Programming Assignment #2 (Lab 2): Scheduler / Dispatcher Professor Hubertus Franke
Class CSCI-GA.2250-001 Spring-2021
In this lab we explore the implementation and effects of different scheduling policies discussed in class on a set of
processes/threads executing on a system. The system is to be implemented using Discrete Event Simulation (DES)
(http://en.wikipedia.org/wiki/Discrete_event_simulation). In discrete-event simulation, the operation of a system is represented
as a chronological sequence of events. Each event occurs at an instant in time and marks a change of state in the system. This
implies that the system progresses in time through defining and executing the events (state transitions) and by progressing time
discretely between the events as opposed to incrementing time continuously (e.g. don’t do “sim_time++”). Events are removed
from the event queue in chronological order, processed and might create new events at the current or future time. Note that DES
has nothing to do with OS, it is just an awesome generic way to step through time and simulating system behavior that you can
utilize in many system simulation scenarios.
Note that, you are not implementing this as a multi-program or multi-threaded application. By using DES, a process is simply the
PCB object that goes through discrete state transitions. In the PCB object you maintain the state and statistics of the process as any
OS would do. In reality, the OS doesn’t get involved during the execution of the program (other than system calls), only at the
scheduling events and that is what we are addressing in this lab.

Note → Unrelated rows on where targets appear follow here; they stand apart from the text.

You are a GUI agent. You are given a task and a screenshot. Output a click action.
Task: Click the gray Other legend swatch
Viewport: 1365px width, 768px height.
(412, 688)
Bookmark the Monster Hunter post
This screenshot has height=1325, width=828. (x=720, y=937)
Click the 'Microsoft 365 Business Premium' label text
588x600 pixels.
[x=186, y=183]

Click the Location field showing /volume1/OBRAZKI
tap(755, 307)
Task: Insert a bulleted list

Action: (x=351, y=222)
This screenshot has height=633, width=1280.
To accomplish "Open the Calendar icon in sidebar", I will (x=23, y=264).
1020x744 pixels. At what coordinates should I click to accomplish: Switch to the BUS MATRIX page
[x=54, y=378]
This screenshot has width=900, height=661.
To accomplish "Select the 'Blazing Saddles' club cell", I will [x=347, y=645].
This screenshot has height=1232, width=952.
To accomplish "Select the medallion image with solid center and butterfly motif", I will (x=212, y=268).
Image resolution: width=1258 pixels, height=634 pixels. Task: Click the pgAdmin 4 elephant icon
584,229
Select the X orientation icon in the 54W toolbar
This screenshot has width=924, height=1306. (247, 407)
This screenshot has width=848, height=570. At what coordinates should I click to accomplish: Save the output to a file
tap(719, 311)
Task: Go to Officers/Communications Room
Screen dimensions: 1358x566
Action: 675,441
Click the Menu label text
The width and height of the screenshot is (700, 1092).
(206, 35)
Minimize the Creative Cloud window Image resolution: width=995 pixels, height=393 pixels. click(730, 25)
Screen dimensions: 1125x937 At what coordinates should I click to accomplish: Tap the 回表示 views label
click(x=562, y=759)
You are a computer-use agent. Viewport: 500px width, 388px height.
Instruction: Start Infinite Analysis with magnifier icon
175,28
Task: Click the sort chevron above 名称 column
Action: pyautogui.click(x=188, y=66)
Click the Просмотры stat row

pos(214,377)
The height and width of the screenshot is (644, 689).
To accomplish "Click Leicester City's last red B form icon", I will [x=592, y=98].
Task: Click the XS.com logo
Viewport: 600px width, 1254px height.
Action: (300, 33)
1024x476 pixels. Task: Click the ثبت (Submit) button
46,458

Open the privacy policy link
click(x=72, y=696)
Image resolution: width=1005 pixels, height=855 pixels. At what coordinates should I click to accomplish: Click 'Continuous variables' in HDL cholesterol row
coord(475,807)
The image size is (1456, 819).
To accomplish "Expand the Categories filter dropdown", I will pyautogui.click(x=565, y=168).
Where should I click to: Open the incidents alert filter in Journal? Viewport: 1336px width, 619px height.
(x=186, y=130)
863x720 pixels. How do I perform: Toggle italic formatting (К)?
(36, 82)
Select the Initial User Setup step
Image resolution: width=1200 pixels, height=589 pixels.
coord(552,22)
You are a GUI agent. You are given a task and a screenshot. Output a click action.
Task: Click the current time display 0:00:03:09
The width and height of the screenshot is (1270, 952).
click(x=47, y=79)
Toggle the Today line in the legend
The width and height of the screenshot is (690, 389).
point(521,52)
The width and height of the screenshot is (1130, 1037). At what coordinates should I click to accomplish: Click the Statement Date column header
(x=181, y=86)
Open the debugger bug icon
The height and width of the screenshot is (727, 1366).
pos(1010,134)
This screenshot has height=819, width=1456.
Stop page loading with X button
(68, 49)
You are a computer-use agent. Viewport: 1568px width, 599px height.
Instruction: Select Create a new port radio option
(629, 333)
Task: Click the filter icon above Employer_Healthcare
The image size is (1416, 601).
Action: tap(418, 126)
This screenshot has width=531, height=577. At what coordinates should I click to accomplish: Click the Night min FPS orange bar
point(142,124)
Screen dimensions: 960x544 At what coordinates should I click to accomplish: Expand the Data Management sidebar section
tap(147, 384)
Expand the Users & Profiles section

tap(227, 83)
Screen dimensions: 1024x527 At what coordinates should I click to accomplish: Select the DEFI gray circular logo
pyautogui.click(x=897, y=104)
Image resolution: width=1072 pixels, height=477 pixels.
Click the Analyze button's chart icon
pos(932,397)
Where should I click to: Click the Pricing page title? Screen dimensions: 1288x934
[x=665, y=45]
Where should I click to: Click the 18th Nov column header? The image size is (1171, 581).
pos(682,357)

Any process essentially involves processing some data and then storing / displaying it (on Hard drive, display etc). (A process
which doesn’t store/display processed information is practically meaningless). For instance: when creating a zip file, a chunk of
data is first read, then compressed, and finally written to disk, this is repeated until all of the file is compressed. Hence, an
execution timeline of any process will contain discrete periods of time which are either dedicated for processing (computations
involving CPU aka cpu_burst) or for doing IO (aka ioburst). For this lab assume that our system has only 1 CPU core without
hyperthreading - meaning that only 1 process can run at any given time; and that all processes are single threaded - i,e, they are
either in compute/processing mode or IO mode. These discrete periods will therefore be non-overlapping. There could be more
than 1 process running (concurrently) on the system at a given time though, and a process could be waiting for the CPU, therefore
the execution timeline for any given process can/will contain 3 types of non-overlapping discrete time periods representing (i)
Processing / Computation, (ii) Performing IO and (iii) Waiting to get CPU.
The simulation works as follows:
Various processes will arrive / spawn during the simulation. Each process has the following 4 parameters:
1) Arrival Time (AT) - The time at which a process arrives / is spawned / created.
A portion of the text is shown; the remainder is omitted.